● TASK PROMPT: Please copy out every line of the records below without changing a single character.

═══

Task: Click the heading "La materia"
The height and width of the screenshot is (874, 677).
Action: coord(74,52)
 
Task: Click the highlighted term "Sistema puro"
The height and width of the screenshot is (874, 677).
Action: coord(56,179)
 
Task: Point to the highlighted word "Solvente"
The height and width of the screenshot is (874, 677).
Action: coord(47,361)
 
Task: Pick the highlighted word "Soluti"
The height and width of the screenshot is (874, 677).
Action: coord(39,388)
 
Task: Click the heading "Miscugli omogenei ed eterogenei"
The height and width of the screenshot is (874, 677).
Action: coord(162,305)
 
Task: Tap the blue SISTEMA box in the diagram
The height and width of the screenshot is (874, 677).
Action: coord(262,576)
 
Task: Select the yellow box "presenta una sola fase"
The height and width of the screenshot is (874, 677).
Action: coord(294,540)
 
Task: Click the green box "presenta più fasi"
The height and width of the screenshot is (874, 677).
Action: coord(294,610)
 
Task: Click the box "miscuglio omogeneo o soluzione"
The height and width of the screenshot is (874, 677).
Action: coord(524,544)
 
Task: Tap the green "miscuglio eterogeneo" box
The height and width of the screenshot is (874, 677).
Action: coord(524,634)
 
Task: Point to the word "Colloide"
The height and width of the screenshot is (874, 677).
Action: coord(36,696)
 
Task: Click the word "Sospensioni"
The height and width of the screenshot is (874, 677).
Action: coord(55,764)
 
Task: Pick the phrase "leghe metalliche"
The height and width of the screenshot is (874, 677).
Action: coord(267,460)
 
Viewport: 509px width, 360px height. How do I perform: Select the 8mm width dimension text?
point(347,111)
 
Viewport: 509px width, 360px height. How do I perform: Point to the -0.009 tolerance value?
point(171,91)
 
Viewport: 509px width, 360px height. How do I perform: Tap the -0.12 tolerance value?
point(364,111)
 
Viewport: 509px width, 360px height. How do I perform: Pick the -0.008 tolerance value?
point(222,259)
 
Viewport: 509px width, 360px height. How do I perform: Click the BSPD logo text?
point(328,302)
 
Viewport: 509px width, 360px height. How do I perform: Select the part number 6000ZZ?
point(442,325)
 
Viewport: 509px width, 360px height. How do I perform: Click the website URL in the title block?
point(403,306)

═══

● ANSWER FOR THIS EXERCISE:
Task: Click the heading "La materia"
The height and width of the screenshot is (874, 677).
Action: coord(74,52)
 
Task: Click the highlighted term "Sistema puro"
The height and width of the screenshot is (874, 677).
Action: coord(56,179)
 
Task: Point to the highlighted word "Solvente"
The height and width of the screenshot is (874, 677).
Action: coord(47,361)
 
Task: Pick the highlighted word "Soluti"
The height and width of the screenshot is (874, 677).
Action: coord(39,388)
 
Task: Click the heading "Miscugli omogenei ed eterogenei"
The height and width of the screenshot is (874, 677).
Action: coord(162,305)
 
Task: Tap the blue SISTEMA box in the diagram
The height and width of the screenshot is (874, 677).
Action: coord(262,576)
 
Task: Select the yellow box "presenta una sola fase"
The height and width of the screenshot is (874, 677).
Action: coord(294,540)
 
Task: Click the green box "presenta più fasi"
The height and width of the screenshot is (874, 677).
Action: coord(294,610)
 
Task: Click the box "miscuglio omogeneo o soluzione"
The height and width of the screenshot is (874, 677).
Action: coord(524,544)
 
Task: Tap the green "miscuglio eterogeneo" box
The height and width of the screenshot is (874, 677).
Action: coord(524,634)
 
Task: Point to the word "Colloide"
The height and width of the screenshot is (874, 677).
Action: coord(36,696)
 
Task: Click the word "Sospensioni"
The height and width of the screenshot is (874, 677).
Action: coord(55,764)
 
Task: Pick the phrase "leghe metalliche"
The height and width of the screenshot is (874, 677).
Action: coord(267,460)
 
Viewport: 509px width, 360px height. How do I perform: Select the 8mm width dimension text?
point(347,111)
 
Viewport: 509px width, 360px height. How do I perform: Point to the -0.009 tolerance value?
point(171,91)
 
Viewport: 509px width, 360px height. How do I perform: Tap the -0.12 tolerance value?
point(364,111)
 
Viewport: 509px width, 360px height. How do I perform: Pick the -0.008 tolerance value?
point(222,259)
 
Viewport: 509px width, 360px height. How do I perform: Click the BSPD logo text?
point(328,302)
 
Viewport: 509px width, 360px height. How do I perform: Select the part number 6000ZZ?
point(442,325)
 
Viewport: 509px width, 360px height. How do I perform: Click the website URL in the title block?
point(403,306)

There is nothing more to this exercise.